アカハタは本州から九州、それらの南岸に位置する離島にかけての岩礁地帯やサンゴ礁で多く見られる高級魚です。水深2mから160mにかけて生息し、私的な感覚になりますが、カサゴよりも水深と潮通しの良い場所の海底近くで良く釣れるように感じます。産卵期は主に夏場で、クロダイとは逆で、雌から雄に性転換することも知られています。
根魚の人気は昔からあり、まず衰えることは無いと思いますが、体色の鮮やかなアカハタは、食味も見た目も良いので、たとえその日の本命では無くても釣れると、とても嬉しいお魚さんの1種です。
近年は栽培漁業の成果や温暖化の影響があるのでしょうか、磯釣りに行った時に昔よりも良く釣れるようになった気がします。そうした事もあってか、最近はゴロタや堤防からの専用のロッドも市販されるようになりました。情報を調べるとやはり生息域は北に広がっているということです。
条件が揃えば比較的簡単に狙うことが出来るターゲットなので、今後さらに広がっていくことが予想されます。
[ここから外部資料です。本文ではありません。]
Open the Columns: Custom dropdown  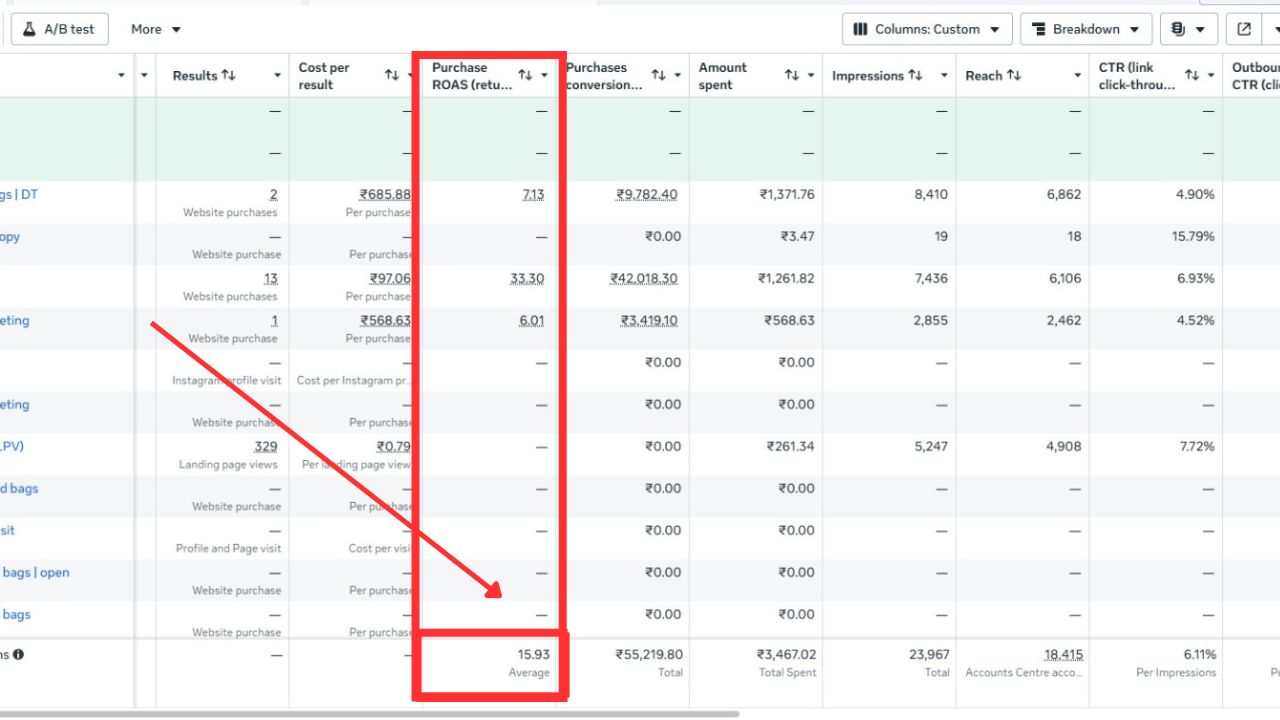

ワームやメタルジグに好反応。サザエの赤身の置きっぱなしも良く食べてくる!?
アカハタは魚の切り身などをエサにしたブッコミ釣りで狙うほかに、ワームやメタルジグにも良く食って来ます。疑似餌で釣りをされる方から見るなら、アカハタを効率よく釣るためには、リーリングやロッドアクションによる誘いが重要だと思われるかもしれませんが、意外なことに石鯛釣りで使用しているエサ取りが食べ残したサザエの赤身を何も誘わず置きっぱなしの状態でも良く食って来ます。
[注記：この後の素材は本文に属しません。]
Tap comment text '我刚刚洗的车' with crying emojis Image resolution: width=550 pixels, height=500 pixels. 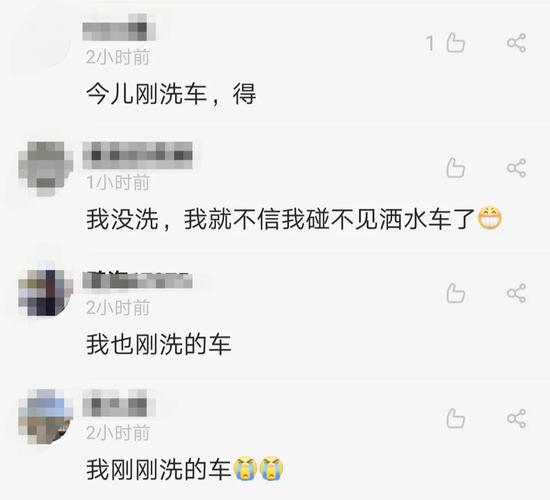[x=185, y=469]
もっとも釣り人にしてみれば、エサと仕掛けを竿掛けにセットしたまま置いてあるので、誘いが無いように思えるかもしれませんが、サザエの赤身は楕円形で平たい形状をしているため、潮流があれば思いのほか動きが出ていることでしょう。
しかしながら海中に暫く放置したサザエの赤身は大変身が硬くて、指でちぎることが出来ないほどの強度があります。
また興味深いことに、根魚を釣る場合、1―2尾釣れたらこまめに場所を変えてキャストした方が効率は良いのですが、アカハタに関しては同じ場所に投入した仕掛けに対して、5―6尾、時にはそれ以上の数が釣れることがあります。
くわえた獲物が逃げにくい歯の形状
ではアカハタはどのようなプロセスでエサを発見し、捕食するのでしょうか。
アカハタの歯は鋭くとがった小さな歯が顎の骨に並んでいて、2―4列になっています。前回お話ししたラージマウスバスやスズキの歯と似た形状をしていて、くわえた獲物が逃げることが出来ないようにしっかりとグリップするのに適した形状です。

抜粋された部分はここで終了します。